There are a lot of ml-algorithms which cannot directly deal with categorical variables. A very common solution is to apply binary (dummy-) coding to still properly handle the categorical nature of the data.
Very often e.g. in sk-learn
or apache-spark
the actual dummy-coder can only handle numeric values. So label-encoding needs to be performed beforehand.
In a real live ml-scenario, the fitted model will encounter new and formerly not known data. Usually, such a label-encoder (string-indexer) for spark has the option to either skip (ignore) a row of data which contains any unknown value or to throw an error.
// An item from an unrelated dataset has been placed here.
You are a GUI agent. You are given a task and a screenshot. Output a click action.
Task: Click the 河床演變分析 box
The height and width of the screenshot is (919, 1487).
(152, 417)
If multiple values require coding this can lead to a big loss of "new" data.
Are there any approaches which "tolerate" up to x
new values per row and still properly evaluate the fitted pipeline?
An example for spark string-indexing + dummy-coding is shown below.
val df = spark.createDataFrame(Seq( (0, "a"), (1, "b"), (2, "c"), (3, "a"), (4, "a"), (5, "c") )).toDF("id", "category") val indexer = new StringIndexer() .setInputCol("category") .setOutputCol("categoryIndex") .fit(df) val indexed = indexer.transform(df) val encoder = new OneHotEncoder() .setInputCol("categoryIndex") .setOutputCol("categoryVec") val encoded = encoder.transform(indexed) encoded.select("id", "categoryVec").show()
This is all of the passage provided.